▶ **What is being asked**: As the answer, give every line of the records that includes the word "Uncheck".

▶ **Saved entries**:
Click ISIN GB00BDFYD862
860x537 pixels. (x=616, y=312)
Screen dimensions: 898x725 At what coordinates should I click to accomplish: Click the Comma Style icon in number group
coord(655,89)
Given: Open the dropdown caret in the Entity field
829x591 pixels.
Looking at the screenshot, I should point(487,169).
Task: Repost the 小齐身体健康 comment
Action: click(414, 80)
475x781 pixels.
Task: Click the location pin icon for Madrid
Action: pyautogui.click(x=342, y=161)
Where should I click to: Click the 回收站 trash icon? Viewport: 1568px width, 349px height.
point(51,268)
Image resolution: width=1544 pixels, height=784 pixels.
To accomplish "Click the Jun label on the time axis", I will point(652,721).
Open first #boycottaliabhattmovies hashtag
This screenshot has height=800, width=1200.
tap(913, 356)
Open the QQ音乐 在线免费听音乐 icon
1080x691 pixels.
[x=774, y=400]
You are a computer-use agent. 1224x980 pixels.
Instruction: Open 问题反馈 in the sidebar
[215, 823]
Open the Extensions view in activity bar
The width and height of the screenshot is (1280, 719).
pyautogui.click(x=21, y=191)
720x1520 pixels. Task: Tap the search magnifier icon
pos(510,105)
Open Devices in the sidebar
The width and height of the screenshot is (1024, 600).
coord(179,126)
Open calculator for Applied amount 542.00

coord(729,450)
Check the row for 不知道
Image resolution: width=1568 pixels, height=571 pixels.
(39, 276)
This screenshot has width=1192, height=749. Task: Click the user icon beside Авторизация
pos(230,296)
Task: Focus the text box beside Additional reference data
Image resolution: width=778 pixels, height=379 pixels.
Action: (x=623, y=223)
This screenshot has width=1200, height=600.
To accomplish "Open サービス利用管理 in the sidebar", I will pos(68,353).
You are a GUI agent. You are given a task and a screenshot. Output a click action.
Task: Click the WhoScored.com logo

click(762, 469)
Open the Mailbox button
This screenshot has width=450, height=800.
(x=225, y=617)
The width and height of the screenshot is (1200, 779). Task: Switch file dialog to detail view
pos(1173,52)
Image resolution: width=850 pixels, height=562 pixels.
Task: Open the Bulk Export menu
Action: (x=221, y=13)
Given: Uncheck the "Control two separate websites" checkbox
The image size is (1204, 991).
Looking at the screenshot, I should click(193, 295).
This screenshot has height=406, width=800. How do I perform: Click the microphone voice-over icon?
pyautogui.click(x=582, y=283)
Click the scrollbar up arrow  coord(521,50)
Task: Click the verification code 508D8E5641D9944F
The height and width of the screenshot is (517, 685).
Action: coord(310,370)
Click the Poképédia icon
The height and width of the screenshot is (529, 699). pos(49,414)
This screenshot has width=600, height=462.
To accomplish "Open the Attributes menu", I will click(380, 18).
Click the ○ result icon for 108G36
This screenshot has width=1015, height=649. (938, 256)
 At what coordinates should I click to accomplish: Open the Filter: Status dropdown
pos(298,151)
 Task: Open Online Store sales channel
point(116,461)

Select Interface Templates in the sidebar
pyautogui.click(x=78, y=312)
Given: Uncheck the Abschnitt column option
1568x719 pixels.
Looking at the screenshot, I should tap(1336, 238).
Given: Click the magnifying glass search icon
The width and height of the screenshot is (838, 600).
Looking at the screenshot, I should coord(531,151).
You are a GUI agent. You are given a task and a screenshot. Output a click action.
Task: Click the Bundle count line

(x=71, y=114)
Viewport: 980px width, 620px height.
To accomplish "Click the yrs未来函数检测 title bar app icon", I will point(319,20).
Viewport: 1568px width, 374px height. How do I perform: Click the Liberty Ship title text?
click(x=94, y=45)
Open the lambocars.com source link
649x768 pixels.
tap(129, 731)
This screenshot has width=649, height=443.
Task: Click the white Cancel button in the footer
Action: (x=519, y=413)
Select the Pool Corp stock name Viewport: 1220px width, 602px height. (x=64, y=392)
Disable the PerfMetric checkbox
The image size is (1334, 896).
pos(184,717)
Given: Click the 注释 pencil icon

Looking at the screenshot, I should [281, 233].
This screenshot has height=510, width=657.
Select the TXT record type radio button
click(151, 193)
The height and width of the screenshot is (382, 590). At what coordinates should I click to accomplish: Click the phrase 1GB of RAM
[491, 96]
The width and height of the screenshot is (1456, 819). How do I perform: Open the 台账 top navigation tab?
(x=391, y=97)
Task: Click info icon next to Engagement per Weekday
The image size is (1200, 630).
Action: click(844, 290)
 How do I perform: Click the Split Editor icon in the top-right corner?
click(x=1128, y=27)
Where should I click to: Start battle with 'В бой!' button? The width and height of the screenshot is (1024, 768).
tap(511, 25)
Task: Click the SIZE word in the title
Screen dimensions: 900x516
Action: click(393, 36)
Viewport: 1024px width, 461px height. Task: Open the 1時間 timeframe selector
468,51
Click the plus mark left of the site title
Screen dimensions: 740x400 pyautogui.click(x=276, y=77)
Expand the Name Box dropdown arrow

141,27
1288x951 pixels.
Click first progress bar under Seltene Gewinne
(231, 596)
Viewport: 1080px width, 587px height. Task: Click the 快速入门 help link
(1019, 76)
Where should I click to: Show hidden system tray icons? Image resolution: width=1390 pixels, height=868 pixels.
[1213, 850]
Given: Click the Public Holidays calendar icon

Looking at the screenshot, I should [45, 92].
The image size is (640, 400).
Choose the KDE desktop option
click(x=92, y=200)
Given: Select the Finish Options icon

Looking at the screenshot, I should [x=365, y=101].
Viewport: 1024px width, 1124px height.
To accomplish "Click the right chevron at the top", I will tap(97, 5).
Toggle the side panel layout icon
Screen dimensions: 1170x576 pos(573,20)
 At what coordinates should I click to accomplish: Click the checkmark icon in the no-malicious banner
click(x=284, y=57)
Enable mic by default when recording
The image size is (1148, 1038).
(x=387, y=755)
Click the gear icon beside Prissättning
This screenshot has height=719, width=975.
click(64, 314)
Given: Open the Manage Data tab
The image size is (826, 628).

▶ **Written answer**:
Given: Uncheck the "Control two separate websites" checkbox
Given: Uncheck the Abschnitt column option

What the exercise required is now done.